Door de ontwikkeling van nieuwe chirurgische instrumenten en de vooruitgang van de anatomische theorie 12,13,14 wordt AA-RH momenteel op grote schaal toegepast in verschillende medische centra over de hele wereld. Het is aangetoond dat de prognose van patiënten die AA-RH ondergaan superieur is aan die van patiënten die de conventionele procedure ondergaan. Onderzoek heeft echter aangetoond dat de grootte van de tumor (maximale tumordiameter ≥5 cm) een belangrijke klinische determinant kan zijn van het succes van AA-RH15. De AA-RH-techniek is oorspronkelijk ontwikkeld door optimalisatie van de CA-RH-chirurgische benadering en de vele voordelen ervan zijn sindsdien bewezen. LARH en LCRH zijn procedures die respectievelijk de AA-RH- en CA-RH-technieken combineren met laparoscopie. In deze studie vonden we dat LARH superieur was aan LCRH met betrekking tot klinische effecten en overleving.

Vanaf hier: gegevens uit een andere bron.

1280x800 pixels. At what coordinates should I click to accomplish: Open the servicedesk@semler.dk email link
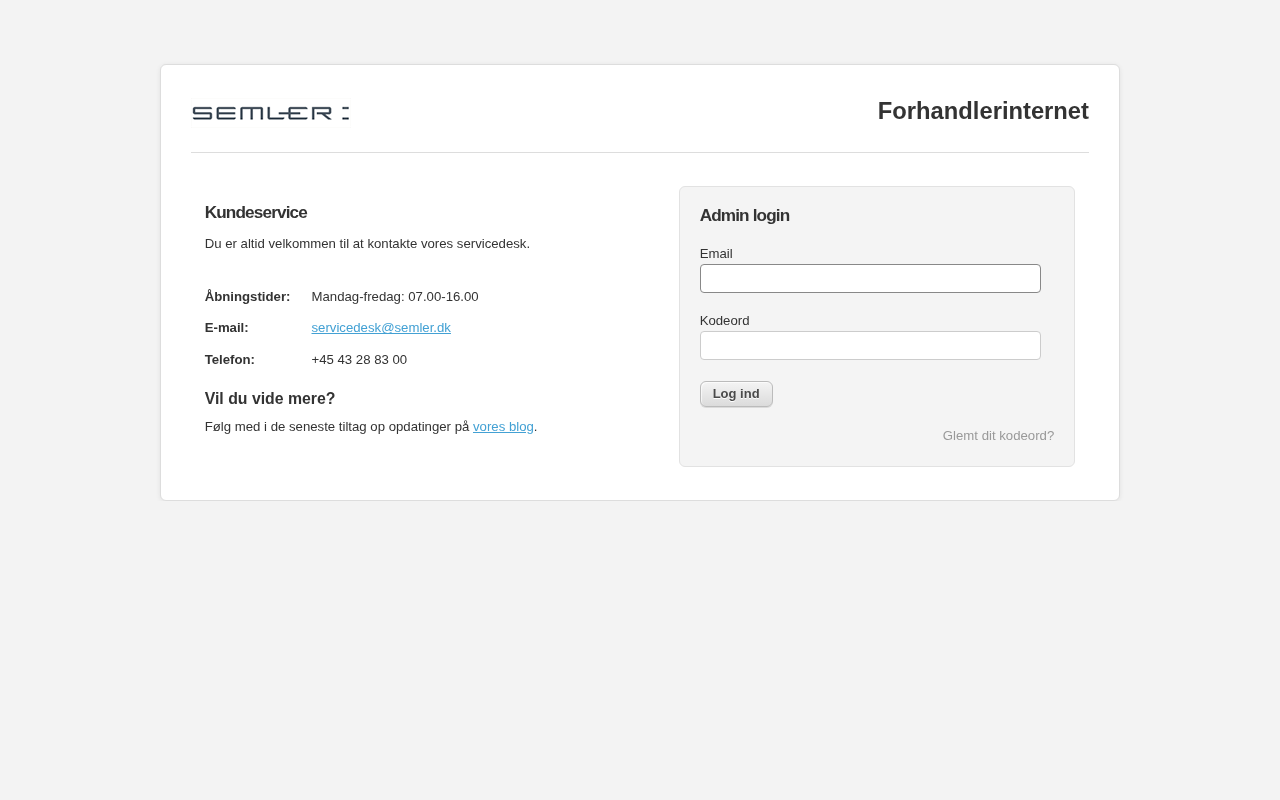(381, 328)
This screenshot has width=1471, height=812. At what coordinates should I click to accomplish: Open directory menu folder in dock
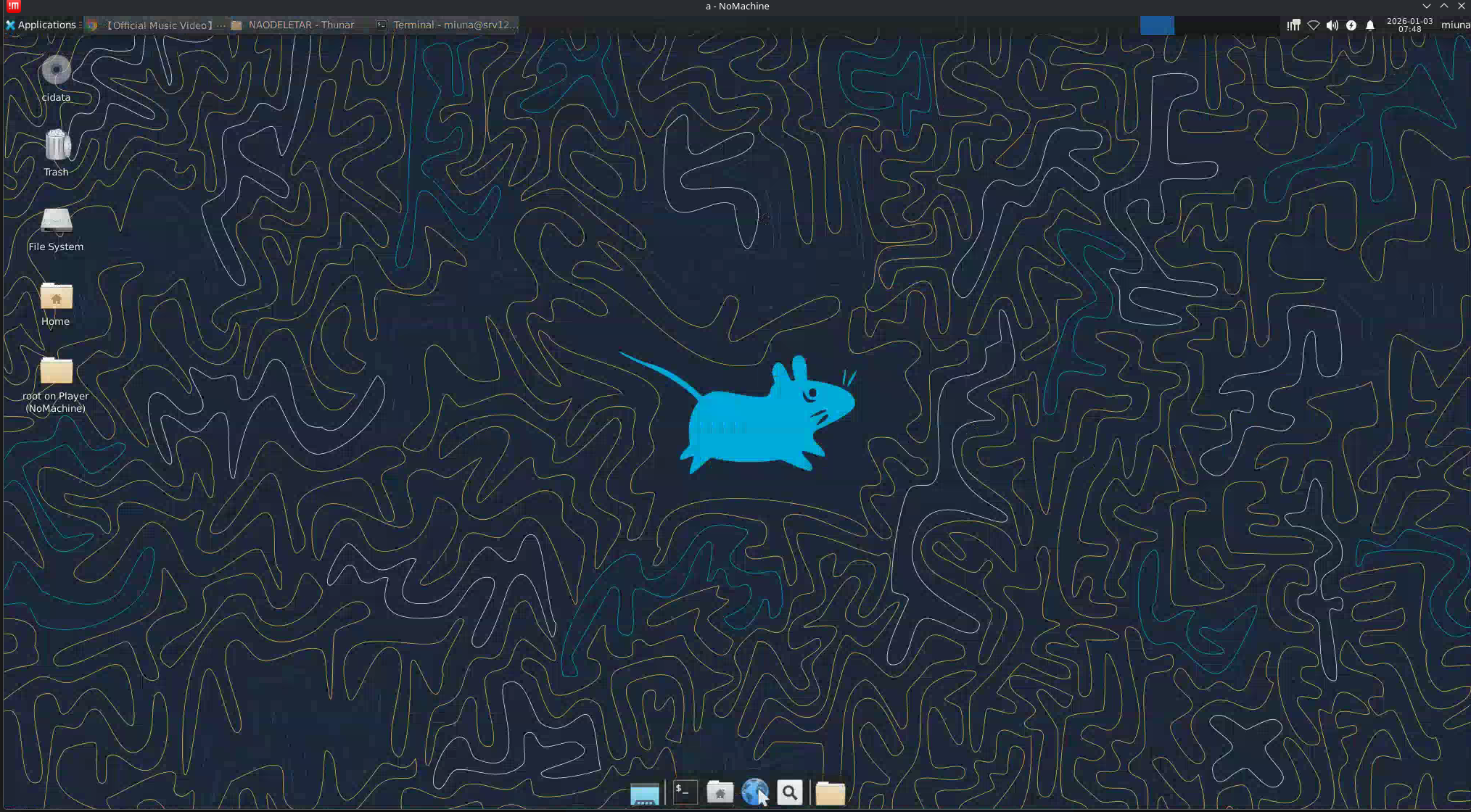click(x=830, y=793)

De hangende manoeuvre die in LARH wordt gebruikt, vergemakkelijkt een gemakkelijke blootstelling van de vasculaire structuur, waardoor een optimale geleiding van het resectiepad mogelijkis 13,16. Om deze techniek tijdens onze chirurgische ingrepen te implementeren, hebben we een retro-levertunnel opgezet in de retro-leverruimte, een regio die voor het eerst door Couinaud werd beschreven als een losse reticulaire ruimte met weinig bloedvaten tussen de lever en de ader17. Bij het aanleggen van deze tunnel is het belangrijk om de openingen tussen de leveraders te identificeren en de SHV’s te ligateren. Er kunnen verschillende materialen worden gebruikt om de lever op te tillen, waaronder een elastiekje, een katoenen draagdoek of een zelfgemaakte jarretel 18,19,20. In ons centrum hebben we gekozen voor een urinekatheter vanwege het gemak. De hangende manoeuvretechniek werd gebruikt om het snijvlak van de lever te geleiden en de excisiesnelheid van een grote laparoscopische hepatectomie te verhogen. Deze techniek kan echter niet worden gebruikt voor tumoren die nauw hechten of de IVC binnendringen, omdat deze kenmerken leiden tot het falen van de gevestigde retro-levertunnel. In ons geval vertoonden patiënten in de LARH-groep een significante vermindering van het bloedverlies en de tijd die nodig was om het leverparenchym te transecteren was ook korter dan in de LCRH-groep, wat wijst op de veiligheid en haalbaarheid van deze techniek. Bovendien viel de tijd die nodig was om de retro-levertunnel tot stand te brengen binnen een acceptabel bereik, en de tijden van Pringle waren vergelijkbaar tussen de twee groepen, wat de effectiviteit van deze techniek bevestigt. Bovendien was het maken van een retro-levertunnel met behulp van de anterieure benadering in alle gevallen succesvol, omdat we patiënten uitsloten bij wie de tumor nauw aan de IVC kleefde.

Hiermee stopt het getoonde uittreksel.